Two simple suggestions that will help you gain a bigger audience…
- FIRST, get the front table/stand out of the way, so that people can get into your space making it easier to approach them.
- SECOND, you should greet every person with whom you make eye-contact! Hand them something! Ask them where they are from! Something/anything to engage. You never know who will be your next account.
2. Keep a straight face and resist getting those cheekbones to rise!
So when I finally do engage some of those exhibitors, it’s amazing to me how many neither smile or even act like they want to talk to me…don’t they know who I am 🙂 Sure…there are long days at OR. But without an inviting smile or even a feigning interest in whoever comes to your both, you can expect even longer days when you go home waiting for those collected business cards to call you back.
3. Send Boring Titled Emails
We all have to register for OR, both Summer and Winter Market. And most exhibitors use their PR firms to begin soliciting meetings with established vendors and (sort of) with new ones. Emails with headers like “Stop by and see [insert brand here] at OR” and “So-and-so Booking Appts for So-and-so at OR” and “Samples of SOMETHING at Booth ????”
Huh? Wow! Thanks for the heads up, but really? Unless we have been doing business in the past, why would I want to work past that limp-biscuit handshake of an email header and spend time with you guys? Spice it up gang!
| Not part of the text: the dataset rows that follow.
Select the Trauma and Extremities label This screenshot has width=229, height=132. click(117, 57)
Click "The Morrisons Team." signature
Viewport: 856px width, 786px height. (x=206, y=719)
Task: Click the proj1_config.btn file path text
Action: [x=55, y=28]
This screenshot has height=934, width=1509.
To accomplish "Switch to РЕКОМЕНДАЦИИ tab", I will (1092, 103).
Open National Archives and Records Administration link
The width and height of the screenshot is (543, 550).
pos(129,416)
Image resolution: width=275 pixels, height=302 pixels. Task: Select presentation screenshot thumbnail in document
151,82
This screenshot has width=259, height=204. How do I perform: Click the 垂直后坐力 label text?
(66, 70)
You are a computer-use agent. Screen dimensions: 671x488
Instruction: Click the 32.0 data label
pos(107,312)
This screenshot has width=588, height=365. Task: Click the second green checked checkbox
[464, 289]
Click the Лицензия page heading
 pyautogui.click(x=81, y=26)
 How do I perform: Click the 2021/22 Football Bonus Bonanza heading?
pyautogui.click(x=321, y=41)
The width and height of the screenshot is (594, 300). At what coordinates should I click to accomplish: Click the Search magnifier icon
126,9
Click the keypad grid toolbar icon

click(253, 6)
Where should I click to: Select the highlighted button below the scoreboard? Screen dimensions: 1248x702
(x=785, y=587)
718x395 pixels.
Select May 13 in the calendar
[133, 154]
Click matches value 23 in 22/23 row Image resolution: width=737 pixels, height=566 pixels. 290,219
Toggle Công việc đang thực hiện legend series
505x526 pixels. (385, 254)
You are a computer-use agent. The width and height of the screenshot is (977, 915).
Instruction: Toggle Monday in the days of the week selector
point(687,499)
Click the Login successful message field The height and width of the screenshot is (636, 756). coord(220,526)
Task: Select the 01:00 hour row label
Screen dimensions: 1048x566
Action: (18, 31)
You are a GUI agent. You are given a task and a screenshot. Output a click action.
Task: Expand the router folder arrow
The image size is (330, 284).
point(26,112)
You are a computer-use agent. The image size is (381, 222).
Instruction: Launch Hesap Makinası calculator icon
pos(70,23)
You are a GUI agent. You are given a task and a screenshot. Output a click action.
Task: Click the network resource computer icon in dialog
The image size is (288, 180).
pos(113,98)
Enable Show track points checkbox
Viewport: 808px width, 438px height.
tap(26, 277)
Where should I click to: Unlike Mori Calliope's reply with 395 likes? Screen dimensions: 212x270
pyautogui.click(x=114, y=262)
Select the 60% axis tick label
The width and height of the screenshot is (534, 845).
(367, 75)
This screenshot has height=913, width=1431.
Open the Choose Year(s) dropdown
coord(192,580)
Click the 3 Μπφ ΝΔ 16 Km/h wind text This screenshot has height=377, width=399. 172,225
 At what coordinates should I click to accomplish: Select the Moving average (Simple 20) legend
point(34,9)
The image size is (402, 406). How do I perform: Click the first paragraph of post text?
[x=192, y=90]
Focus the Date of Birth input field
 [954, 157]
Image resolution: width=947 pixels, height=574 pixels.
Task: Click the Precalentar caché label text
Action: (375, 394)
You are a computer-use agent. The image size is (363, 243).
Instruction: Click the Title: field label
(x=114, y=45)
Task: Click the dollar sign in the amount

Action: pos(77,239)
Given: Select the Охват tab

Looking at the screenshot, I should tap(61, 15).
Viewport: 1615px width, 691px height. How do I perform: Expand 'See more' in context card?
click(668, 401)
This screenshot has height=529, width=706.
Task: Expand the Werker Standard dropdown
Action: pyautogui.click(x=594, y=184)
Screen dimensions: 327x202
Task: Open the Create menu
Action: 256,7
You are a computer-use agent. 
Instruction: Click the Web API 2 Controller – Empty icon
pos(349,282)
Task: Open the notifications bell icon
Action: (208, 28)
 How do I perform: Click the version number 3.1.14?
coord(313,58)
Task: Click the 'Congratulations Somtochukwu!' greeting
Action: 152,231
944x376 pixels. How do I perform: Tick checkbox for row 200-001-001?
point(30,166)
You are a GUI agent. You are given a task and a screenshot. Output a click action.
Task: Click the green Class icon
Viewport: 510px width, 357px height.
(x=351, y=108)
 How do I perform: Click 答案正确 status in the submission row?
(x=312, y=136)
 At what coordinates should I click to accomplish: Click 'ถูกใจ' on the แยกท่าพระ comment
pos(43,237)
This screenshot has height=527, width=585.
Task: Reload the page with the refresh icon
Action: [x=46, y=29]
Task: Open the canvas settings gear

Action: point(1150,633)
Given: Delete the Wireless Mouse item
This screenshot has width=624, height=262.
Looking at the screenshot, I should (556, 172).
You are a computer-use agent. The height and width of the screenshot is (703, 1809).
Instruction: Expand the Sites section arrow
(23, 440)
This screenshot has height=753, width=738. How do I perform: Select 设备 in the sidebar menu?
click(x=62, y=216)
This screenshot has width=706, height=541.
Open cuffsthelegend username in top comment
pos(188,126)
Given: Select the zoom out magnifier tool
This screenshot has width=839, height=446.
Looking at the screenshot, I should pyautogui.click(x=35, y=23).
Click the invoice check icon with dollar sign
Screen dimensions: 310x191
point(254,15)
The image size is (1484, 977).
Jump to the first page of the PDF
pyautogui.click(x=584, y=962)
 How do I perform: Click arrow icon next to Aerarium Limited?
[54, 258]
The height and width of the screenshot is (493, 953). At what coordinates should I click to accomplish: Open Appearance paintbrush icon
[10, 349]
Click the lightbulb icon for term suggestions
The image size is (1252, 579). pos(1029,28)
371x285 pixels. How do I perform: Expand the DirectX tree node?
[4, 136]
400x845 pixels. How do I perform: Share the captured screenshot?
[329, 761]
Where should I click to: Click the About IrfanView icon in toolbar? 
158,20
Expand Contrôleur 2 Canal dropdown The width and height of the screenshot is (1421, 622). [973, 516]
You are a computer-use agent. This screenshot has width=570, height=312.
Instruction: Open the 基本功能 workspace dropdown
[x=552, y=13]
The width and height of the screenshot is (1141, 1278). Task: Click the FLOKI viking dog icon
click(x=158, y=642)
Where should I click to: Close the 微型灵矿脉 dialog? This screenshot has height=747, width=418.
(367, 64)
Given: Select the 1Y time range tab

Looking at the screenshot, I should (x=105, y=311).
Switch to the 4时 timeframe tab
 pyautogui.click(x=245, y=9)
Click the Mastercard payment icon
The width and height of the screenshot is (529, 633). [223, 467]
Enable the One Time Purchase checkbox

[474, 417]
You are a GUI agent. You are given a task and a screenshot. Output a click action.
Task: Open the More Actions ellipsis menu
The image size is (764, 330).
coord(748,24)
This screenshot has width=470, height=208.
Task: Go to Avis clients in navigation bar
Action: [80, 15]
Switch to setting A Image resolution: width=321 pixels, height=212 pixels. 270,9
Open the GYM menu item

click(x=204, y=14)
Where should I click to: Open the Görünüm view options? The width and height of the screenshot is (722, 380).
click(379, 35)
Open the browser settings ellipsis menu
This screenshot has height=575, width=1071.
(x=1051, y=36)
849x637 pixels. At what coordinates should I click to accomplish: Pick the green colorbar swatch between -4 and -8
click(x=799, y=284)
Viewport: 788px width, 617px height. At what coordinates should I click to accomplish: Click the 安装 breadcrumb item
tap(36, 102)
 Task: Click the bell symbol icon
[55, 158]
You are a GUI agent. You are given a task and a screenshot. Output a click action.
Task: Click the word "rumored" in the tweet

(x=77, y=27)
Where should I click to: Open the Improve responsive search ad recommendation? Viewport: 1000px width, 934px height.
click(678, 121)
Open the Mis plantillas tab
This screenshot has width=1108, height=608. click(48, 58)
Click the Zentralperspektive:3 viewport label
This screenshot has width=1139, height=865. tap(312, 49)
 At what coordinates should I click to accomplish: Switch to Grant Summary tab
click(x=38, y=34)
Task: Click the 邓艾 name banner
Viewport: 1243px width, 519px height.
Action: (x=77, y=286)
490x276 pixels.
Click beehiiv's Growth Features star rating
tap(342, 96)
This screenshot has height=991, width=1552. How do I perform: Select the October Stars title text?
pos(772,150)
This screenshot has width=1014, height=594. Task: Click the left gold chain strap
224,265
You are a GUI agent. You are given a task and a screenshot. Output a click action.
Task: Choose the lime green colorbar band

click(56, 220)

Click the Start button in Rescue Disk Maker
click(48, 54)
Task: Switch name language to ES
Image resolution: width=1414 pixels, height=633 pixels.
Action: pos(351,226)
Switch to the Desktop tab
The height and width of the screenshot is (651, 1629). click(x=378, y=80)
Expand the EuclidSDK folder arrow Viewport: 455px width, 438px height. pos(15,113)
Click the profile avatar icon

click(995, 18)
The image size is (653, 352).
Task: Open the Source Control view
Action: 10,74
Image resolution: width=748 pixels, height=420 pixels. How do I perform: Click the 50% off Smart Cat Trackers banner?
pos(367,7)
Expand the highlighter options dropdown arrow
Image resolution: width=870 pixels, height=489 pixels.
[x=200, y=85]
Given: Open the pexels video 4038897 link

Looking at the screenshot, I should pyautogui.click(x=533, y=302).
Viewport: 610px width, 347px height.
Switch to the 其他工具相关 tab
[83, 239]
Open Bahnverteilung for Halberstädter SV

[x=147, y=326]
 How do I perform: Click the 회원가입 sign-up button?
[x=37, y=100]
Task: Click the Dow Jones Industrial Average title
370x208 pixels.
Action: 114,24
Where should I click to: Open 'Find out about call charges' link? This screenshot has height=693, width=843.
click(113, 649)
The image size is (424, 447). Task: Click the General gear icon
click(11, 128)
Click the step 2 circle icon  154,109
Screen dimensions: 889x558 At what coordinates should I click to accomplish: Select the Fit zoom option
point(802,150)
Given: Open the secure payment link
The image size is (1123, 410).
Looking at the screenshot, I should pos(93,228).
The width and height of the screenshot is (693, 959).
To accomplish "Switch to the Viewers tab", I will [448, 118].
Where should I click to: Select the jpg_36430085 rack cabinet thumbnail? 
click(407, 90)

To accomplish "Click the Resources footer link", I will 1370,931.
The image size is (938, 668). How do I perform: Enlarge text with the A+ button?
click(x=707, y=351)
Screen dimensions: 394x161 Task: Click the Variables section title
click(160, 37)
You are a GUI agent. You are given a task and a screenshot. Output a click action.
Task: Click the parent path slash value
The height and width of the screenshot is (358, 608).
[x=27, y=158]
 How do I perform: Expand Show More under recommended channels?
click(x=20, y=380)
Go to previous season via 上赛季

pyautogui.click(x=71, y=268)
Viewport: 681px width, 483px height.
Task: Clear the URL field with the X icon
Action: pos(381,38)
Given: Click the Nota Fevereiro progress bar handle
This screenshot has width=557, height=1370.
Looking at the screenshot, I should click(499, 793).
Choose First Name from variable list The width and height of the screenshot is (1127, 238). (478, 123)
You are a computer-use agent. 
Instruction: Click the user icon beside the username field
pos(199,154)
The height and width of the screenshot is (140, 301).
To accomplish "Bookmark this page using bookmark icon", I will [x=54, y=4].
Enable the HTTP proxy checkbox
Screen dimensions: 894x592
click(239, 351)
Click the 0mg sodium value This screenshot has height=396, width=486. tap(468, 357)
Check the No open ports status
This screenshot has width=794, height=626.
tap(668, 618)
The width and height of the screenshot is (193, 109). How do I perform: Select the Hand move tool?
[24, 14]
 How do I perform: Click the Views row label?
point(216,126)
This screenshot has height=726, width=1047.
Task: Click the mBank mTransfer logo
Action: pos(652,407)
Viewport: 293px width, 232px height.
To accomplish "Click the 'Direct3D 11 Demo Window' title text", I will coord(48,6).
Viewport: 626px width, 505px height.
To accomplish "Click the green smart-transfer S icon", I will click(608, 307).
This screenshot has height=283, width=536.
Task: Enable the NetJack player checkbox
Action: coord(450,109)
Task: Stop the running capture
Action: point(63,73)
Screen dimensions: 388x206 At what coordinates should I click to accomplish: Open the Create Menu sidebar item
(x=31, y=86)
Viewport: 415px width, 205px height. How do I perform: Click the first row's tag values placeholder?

Titles like, “Featuring Live Iguana Tricks at Booth xxxx!” “Free Pancake Breakfast Just for Stopping By!” (This really happens!) “My Mother-in-Law will actually compliment me at 1:30PM in Booth xxxx!” Sure…embellish it in the headline, clarify in the body of the email, but, for sure, totally create an impression that visitors will definitely carry onto the expo floor and make a beeline directly to your booth!
4. Not provide at least a business card contact
How many times have I been told that, “Oh…you’ll have to speak with so-and-so about that.” And they will NOT even have a business card for that person or they have run out of them. So now, the person at the reception desk (aka “booth bouncer”) will scratch out the name on another card and scribble the appropriate person’s name and number on the back side. This is usually difficult to read and, more importantly, makes you feel like you’ve just been led down a path in the desert all by your lonesome.
Full disclosure, many of the top brands do have a binder with each person’s card in them, but for smaller to medium-sized businesses DO NOT run out of business cards! If you do, then PLEASE take my business card, text me in an hour to thank me for stopping by, and let me know you will make sure my card gets to the right person! Now I’m feeling like you really care.
5. Tell visitors to your booth how booked solid you are
Yes! I am a small business owner, and you’re a global brand with a Five Tractor Trailer exhibition booth. I know how impossible it is to cold call at OR. I understand that you are doing a ton of customer relations with already established clients. YOU DON’T have to tell me that. I already know! So please don’t pee on my small parade to your booth by telling me how “super busy” or “booked solid” so-and-so is! If I want to be treated like one of the “regular people,” I’ll stand in line for an hour at a hot dance club in NYC.
Instead, please apologize for not having a time slot available…yet! Put me me on some waiting list, find another person for me to speak with, or just take my card and follow #4 described above to make me feel like there’s a shot. Some of your newest, most innovative ideas and products might just be coming from that same home office like mine…and you DO NOT want to miss it!